Back at New Delhi, India’s foreign minister is apparently undisturbed by this development. “We have treated the G20 presidency not as an event but as a national celebration,” said the minister, Subrahmanyam Jaishankar. Delhi’s mayor, Shelly Oberoi, promised the city would put on its shiniest face, vowing “to keep the city clean” — not easy considering images of crowded slums and beggars on the sidewalks.“

“Delhi turns into city of joy” headlined the Times of India.  “Fountains at key locations to light up your mood.”

Just to be sure everyone makes it safely through the Indian capital’s clogged streets, the paper said, cutouts of ferocious langur monkeys will line the route to scare off smaller monkeys that might pester the visitors as they’re driven around in 450 luxury cars hired for the occasion.

The fuss over the summit, to public appearances, takes precedence over the news that President Xi is reportedly sending his premier to lead the Chinese delegation after President Putin had already said he couldn’t make it.

Messrs. Xi and Modi just talked at the recent Johannesburg confab of Brics countries — Brazil, Russia, India, China, and South Africa — and may not have much more to say about harassment by Chinese troops at India’s northernmost Himalayan frontier and in the northeast, too. The Indians can be sure China’s premier, Li Qiang, will echo Mr. Xi’s words.

President Biden, though, was “disappointed” about the missed opportunity to confer with the leader of a huge country with which America is at odds. Could it be that Mr. Xi doesn’t want to have it out with Mr. Biden in the wake of the trilateral summit at Camp David at which Mr. Biden, Japan’s prime minister, Fumio Kishida, and President Yoon of Korea seemed to have formed what Beijing sees as an anti-China alliance?

Whatever the real reason for Mr. Xi’s absence, Mr. Biden vowed he would “get to see him” — just when and where was left unstated.

The conference, though, will give Mr. Biden plenty of chances to confer one-on-one with the leaders of more than 20 other countries as they converge on New Delhi before the sessions Saturday and Sunday. The G20 to appearances is all about resolving economic problems, but conversations are bound to touch on the war in Ukraine and Chinese aerial and naval harassment around Taiwan.

For Mr. Biden, his most meaningful mini-summit before the G20 opens is likely to be with Mr. Modi. Mr. Biden arrives Thursday at New Delhi — two days before the conference — and sees Mr. Modi on Friday.

Their conversation will focus on India’s role in the Quad — a non-military grouping that includes Australia and Japan as well as America – and also the Indo-Pacific Economic Framework of a dozen countries: Australia, Brunei, India, Indonesia, Japan, South Korea, Malaysia, New Zealand, the Philippines, Singapore, Thailand, and Vietnam.

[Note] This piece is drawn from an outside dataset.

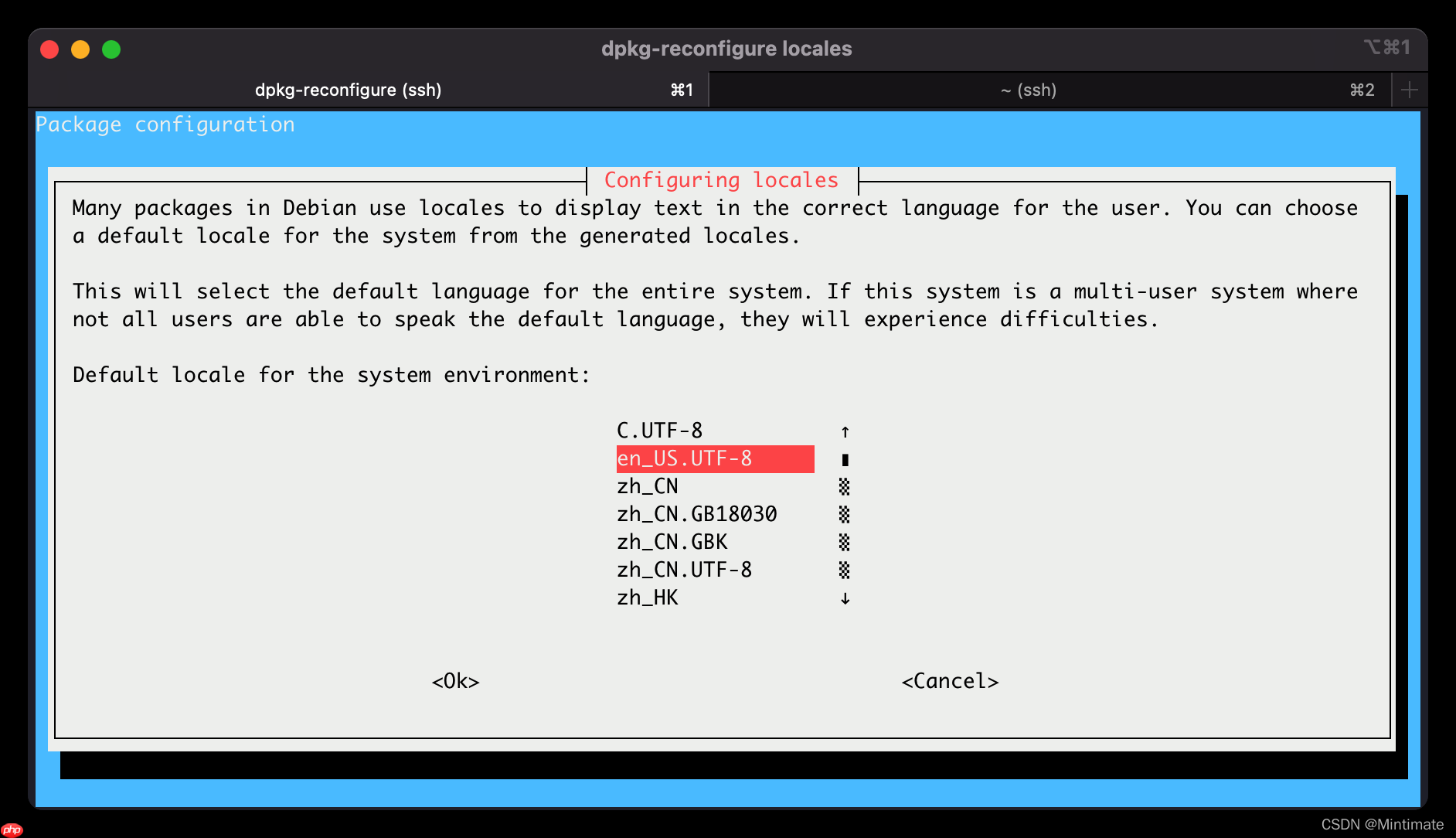Click the yellow minimize traffic light
This screenshot has width=1456, height=838.
point(80,49)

“The U.S.-led economic engagement is a salient attempt to allow countries to decouple from Chinese over-dependence,” the head of the Stockholm Center for South Asian and Indo-Pacific Affairs, Jagannath Panda, said. The goal is “to ultimately strengthen the existing free and open rules-based global order, which China has been targeting to upend, and re-establish U.S. dominance.” 

Mr. Modi is not likely to abandon India’s historic policy of nonalignment, and he is sure to avoid any gestures or comments that might worsen fragile ties with China. He will be equally anxious not to offend Russia, by far India’s biggest supplier of arms, including Sukhoi and MiG fighter planes. 

America’s relations with India, though, have been steadily improving, as seen in Mr. Modi’s visit in June to New York and Washington, where he and Mr. Biden met three times. For Mr. Biden, as diplomatic observers have often said, the challenge is to induce Mr. Modi to be “neutral” on the side of America. 

Ideally, Mr. Modi, as the G20 host, would like to see the talkfest wind up with a high-sounding statement of principles to which all would agree. That, though, will not be easy. “Xi’s absence deepens India-China chill,” the Indian Express said in a headline, putting a “question mark on G20 consensus.”